Claude Monet - La pie - (1869) Musée d'Orsay
Par la fenêtre, le givre sur les toits annonce une nouvelle journée d'hiver, sans soleil. L'appartement, orienté Nord, ne reçoit guère de lumière. La bonne odeur de cire qui saisit à l'entrée de la pièce, atténue la sensation de froidure.
Les deux femmes assises autour de la table, soufflent sur leurs tasses de thé brûlant, leurs doigts s'imprègnent de la chaleur.
Ce rituel accompli, comme tous les jours à seize heures, la plus jeune se lève, resserre son châle autour d'elle, et d'un pas raide va laver les tasses. Un frisson la saisit quand l'eau glacée coule entre ses doigts. La plus âgée, recroquevillée dans son fauteuil, saisit sa broderie. L'aiguille traverse brusquement l'étoffe, elle pique le tissu roide à petits coups rapides.

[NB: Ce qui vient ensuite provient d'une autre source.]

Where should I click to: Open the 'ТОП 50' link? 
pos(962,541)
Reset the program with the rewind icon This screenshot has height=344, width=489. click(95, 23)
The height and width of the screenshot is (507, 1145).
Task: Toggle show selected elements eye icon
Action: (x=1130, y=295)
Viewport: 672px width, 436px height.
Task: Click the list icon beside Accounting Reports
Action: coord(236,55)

Dans la pièce silencieuse, les deux femmes apprivoisent le froid, toutes à leur ouvrage.
Le soir tombe, il est temps d'arrêter. Le feu de la cheminée menace de s'éteindre. La plus âgée ajoute les précieuses bûches. Celles de la nuit.
Près de l'âtre, il est bon de se détendre, de laisser les corps absorber la douce chaleur. Dehors, les toits blanchissent, la température continue de descendre.
Assises, détendues, des frémissements d'aise laissent deviner leurs pensées joyeuses. Comme si le courant passait de l'une à l'autre, leurs songes se rejoignent.
Le radiateur, objet de leurs pensées, est mesuré, palpé, caressé, frotté.
- Ils viennent demain dit la plus âgée !
- Oui, demain, à huit heures, ils commencent par l'entrée !
- Et puis la cuisine, reprend la mère,
- La cuisine et ensuite la chambre, rassure sa fille
- Mais, combien de temps dure l'installation, s'inquiète la mère
- Quelques jours, ce ne sera pas très long dit sa fille.
Par la fenêtre, le givre sur les toits annonce une belle journée d'hiver.
Les deux femmes chuchotent à voix basse, leurs mains habiles travaillent vite. Déjà, le papillon brodé apparaît.
La mère se cale plus droite dans son fauteuil, pendant que sa fille lui offre le thé de seize heures. Celle-ci se lève pour laver les tasses, et prolonge le bienfait de l'eau chaude sur ses doigts.
Sa mère sourit, enlaçant sa fille, l'entraîne encore une fois vers "l'extraordinaire" radiateur.